I know there are quite a few SE questions on this, and I believe I read as many of them as it matters before coming to this point.

By "server-side TIME_WAIT" I mean the state of a server-side socket pair that had its close() initiated on the server side.

I often see these statements that sound contradictory to me:

  1. Server-side TIME_WAIT is harmless
  2. You should design your network apps to have clients initiate close(), therefore having client bear the TIME_WAIT

The reason I find this contradictory is because TIME_WAIT on the client can be a problem -- the client can run of out available ports, so in essence the above is recommending to move the burden of TIME_WAIT to the client side where it can be problem, from the server side where it's not a problem.

Client-side TIME_WAIT is of course only a problem for limited number of use cases. Most of client-server solutions would involve one server and many clients, clients usually don't deal with high enough volume of connections for it to be a problem, and even if they do, there is a number of recommendations to "sanely" (as opposed to SO_LINGER with 0 timeout, or meddling with tcp_tw sysctls) combat client-side TIME_WAIT by avoiding creating too many connections too quickly. But that's not always feasible, for example for class of applications like:

  • monitoring systems
  • load generators
  • proxies

On the other side, I don't even understand how server-side TIME_WAIT is helpful at all. The reason TIME_WAIT is even there, is because it prevents injecting stale TCP fragments into streams they don't any longer belong to. For client-side TIME_WAIT it's accomplished by simply making it impossible to create a connection with the same ip:port pairs that this stale connection could have had (the used pairs are locked out by TIME_WAIT). But for the server side, this can't be prevented since the local address will have the accepting port, and always will be the same, and the server can't (AFAIK, I only have the empirical proof) deny the connection simply because an incoming peer would create the same address pair that already exists in the socket table.

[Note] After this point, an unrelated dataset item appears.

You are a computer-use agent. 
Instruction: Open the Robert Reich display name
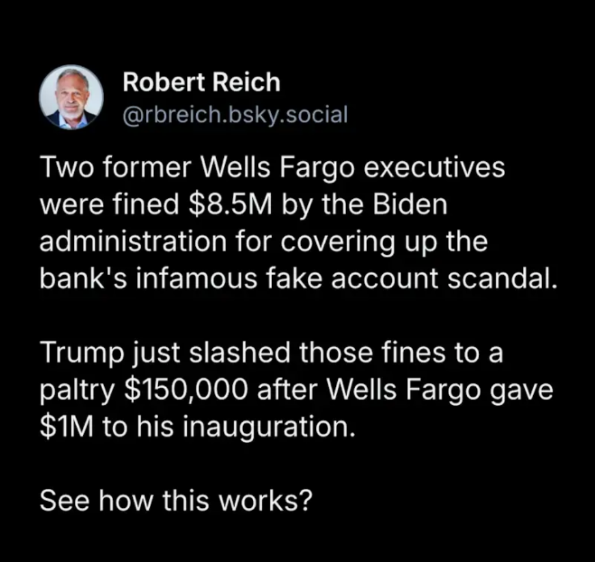[201, 83]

I did write a program that shows that server-side TIME-WAIT are ignored. Moreover, because the test was done on 127.0.0.1, the kernel must have a special bit that even tells it whether it's a server side or a client side (since otherwise the tuple would be the same).

Source: http://pastebin.com/5PWjkjEf, tested on Fedora 22, default net config.

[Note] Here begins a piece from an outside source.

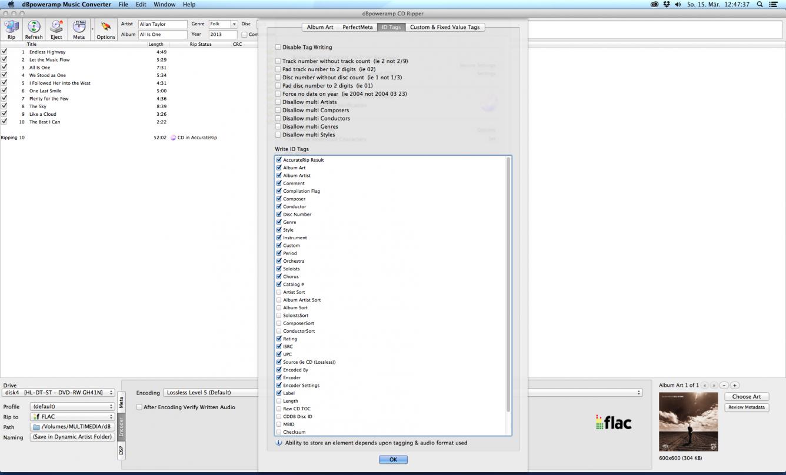786x475 pixels.
Task: Open Spotlight search in the menu bar
Action: (760, 4)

$ gcc -o rtest rtest.c -lpthread
$ ./rtest 44400 s # will do server-side close
Will initiate server close
... iterates ~20 times successfully
^C
$ ss -a|grep 44400
tcp    TIME-WAIT  0      0            127.0.0.1:44400         127.0.0.1:44401   
$ ./rtest 44500 c # will do client-side close
Will initiate client close
... runs once and then
connecting...
connect: Cannot assign requested address

So, for server-side TIME_WAIT, connections on the exact same port pair could be re-established immediately and successfully, and for client-side TIME-WAIT, on the second iteration connect() righteously failed

To summarize, the question is two fold:

  • Does server-side TIME_WAIT really not do anything, and is just left that way because the RFC requires it to?
  • Is the reason the recommendation is for client to initiate close() because the server TIME_WAIT is useless?

In TCP terms server side here means the host that has the socket in LISTEN state.

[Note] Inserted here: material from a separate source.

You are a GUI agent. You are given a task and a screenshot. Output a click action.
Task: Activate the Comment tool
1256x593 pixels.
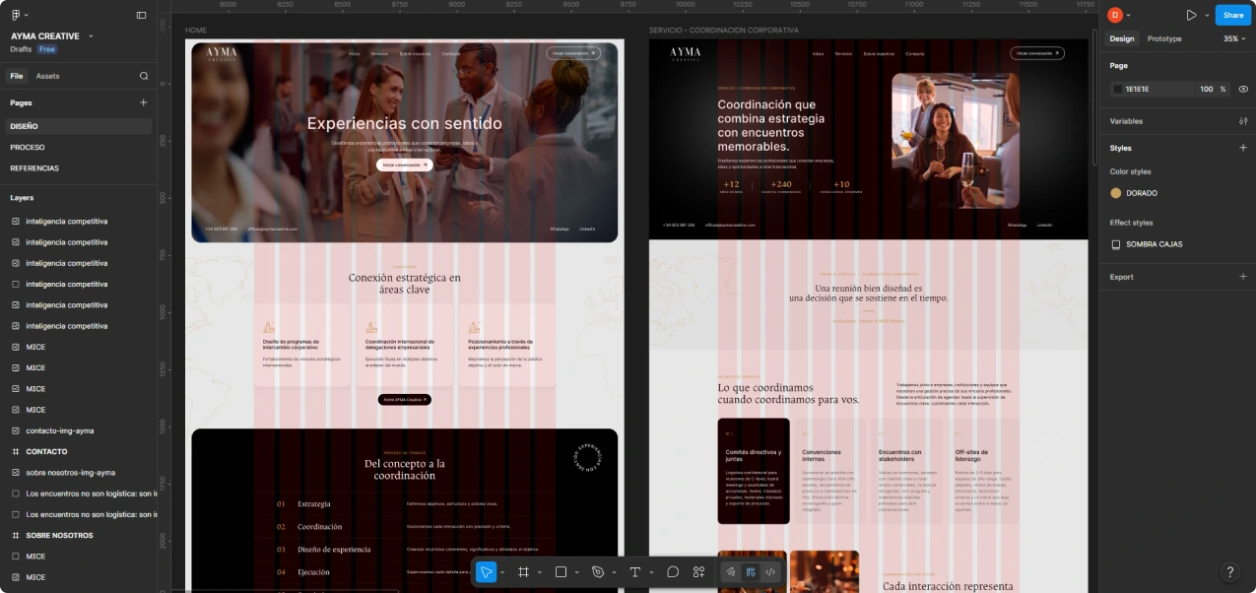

RFC1122 allows socket in TIME-WAIT state to accept new connection with some conditions

        When a connection is closed actively, it MUST linger in
        TIME-WAIT state for a time 2xMSL (Maximum Segment Lifetime).
        However, it MAY accept a new SYN from the remote TCP to
        reopen the connection directly from TIME-WAIT state, if it:

For exact details on the conditions, please see the RFC1122. I'd expect there also must be a matching passive OPEN on the socket (socket in LISTEN state).

Active OPEN (client side connect call) does not have such exception and must give error when the socket is in TIME-WAIT, as per RFC793.

My guess for the recommendation on client (in TCP terms the host performing active OPEN i.e. connect) initiated close is much the same as yours, that in the common case it spreads the TIME-WAIT sockets on more hosts where there is abundance of resources for the sockets. In the common case clients do not send SYN that would reuse TIME-WAIT sockets on server. I agree that to apply such recommendation still depends on the use case.